**What the task asks**
In the text below on the Panel's decision about the joint bid for PICA, how much higher is the price now offered under the Joint Bid than the independent expert's valuation?

-- START OF Text extract --

In the context of the application for the Current Relief, ASIC staff offered to consider an application to amend the Original Relief so that the ASIC Condition would be satisfied if Fexco received acceptances for 50.1% of the PICA shares in respect of which the Applicants did not have a relevant interest at the commencement of the bid period (the Share Count Test). The Applicants declined that offer on the basis that at the time they did not consider that such a condition would be satisfied.
On 11 September 2003, Fexco sought a modification to the Current Relief to allow the ASIC Condition to be based on a Share Count Test. By that time, the circumstances which caused the Applicants to decline ASIC's earlier offer to consider such a modification had changed.
The application (the Application) in the Panel proceedings was to review ASIC's refusal to amend the Current Relief, to replace the Head Count Test with a Share Count Test.
The Panel's decision
The Panel has decided that the Application can be upheld on either of two bases.
First basis - Satisfaction of the policy behind the imposition of the ASIC Condition
ASIC's policy in relation to joint bids is set out in ASIC Media Release [01/295]. That document indicates that the ASIC Condition is imposed to ensure that joint bids proceed at a price that a majority of the target shareholders regard as acceptable and to prevent joint bidders taking control at less than a fair price.
In the Panel's view, that policy justification has been fulfilled in relation to the Joint Bid since the inference that the bid is fully priced is supported by the following:
- the Joint Bid has been accepted by shareholders holding approximately 83.5% of the shares to which offers made under the bid related (that is, excluding the shares held by the Applicants);
- there was a rival bidder for control of PICA (LKM Capital Limited), after whose emergence an auction for control developed in which the Applicants eventually offered the highest price. The rival bidder received acceptances for only 0.44% of the shares in PICA;
- the report by an independent expert appointed by PICA, in particular the fact that the price now offered under the Joint Bid is 30% greater than the high end of the valuation by the independent expert; and
- holders of 64% of the marketable parcels of shares subject to the Joint Bid have accepted the bid.
The satisfaction of the policy behind the ASIC Condition supports the grant of the relief requested in the Application.

-- END OF Text extract --
-- START OF Data block --

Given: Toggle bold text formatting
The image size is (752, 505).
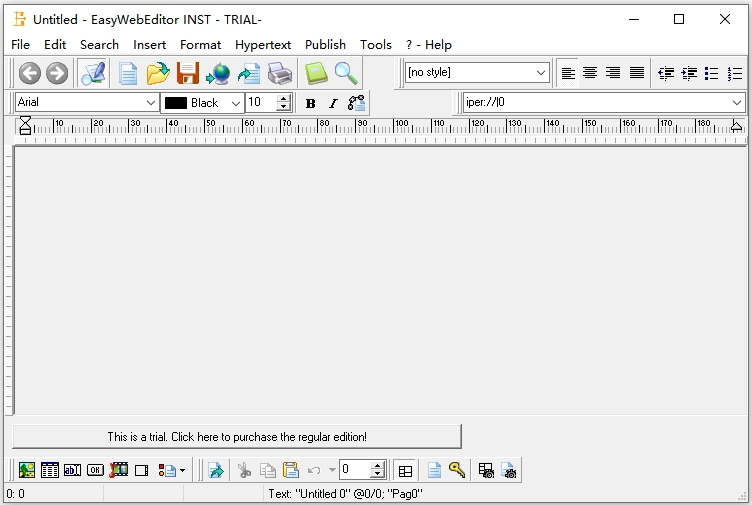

-- END OF Data block --

**Response to this exercise**
It is 30% greater than the high end of the independent expert's valuation.